Certain of our equity method investments in renewable energy and energy efficiency projects are structured using typical partnership “flip” structures where the investors with cash distribution preferences receive a pre-negotiated return consisting of priority distributions from the project cash flows, in many cases, along with tax attributes. Once this preferred return is achieved, the partnership “flips” and the cash equity investor(s) receive more of the cash flows through its equity interests while the previously preferred investors retain an ongoing residual interest. We have made investments in both the preferred and common equity of these structures. Regardless of the nature of our equity interest, we typically negotiate the purchase prices of our equity investments, which have a finite expected life, based on our underwritten cash flows discounted back to the net present value, based on a target investment rate, with the cash flows to be received in the future reflecting both a return on the capital (at the investment rate) and a return of the capital we have committed to the project. We use a similar approach in the underwriting of our receivables.

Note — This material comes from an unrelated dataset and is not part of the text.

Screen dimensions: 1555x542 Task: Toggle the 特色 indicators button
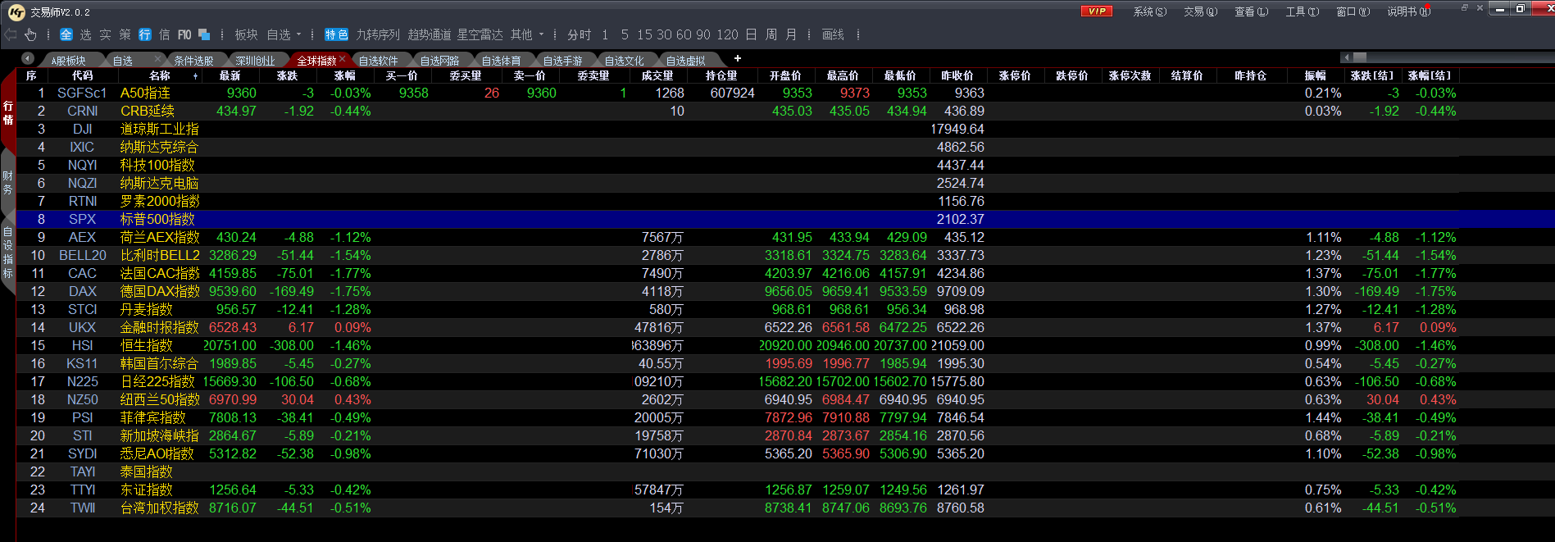[x=336, y=34]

Under GAAP, we account for these equity method investments utilizing the HLBV method. Under this method, we recognize income or loss based on the change in the amount each partner would receive, typically based on the negotiated profit and loss allocation, if the assets were liquidated at book value, after adjusting for any distributions or contributions made during such quarter. The HLBV allocations of income or loss may be impacted by the receipt of tax attributes, as tax equity investors are allocated losses in proportion to the tax benefits received, while the sponsors of the project are allocated gains of a similar amount. The investment tax credit typically used in solar projects is a one-time credit which is realized in the quarter when the project is considered operational for tax purposes and is fully allocated under HLBV in that quarter (subject to an impairment test) while the production tax credit used in wind is a ten year credit and thus is allocated under HLBV over a ten year period. In addition, the agreed upon allocations of the project’s cash flows may differ materially from the profit and loss allocation used for the HLBV calculations.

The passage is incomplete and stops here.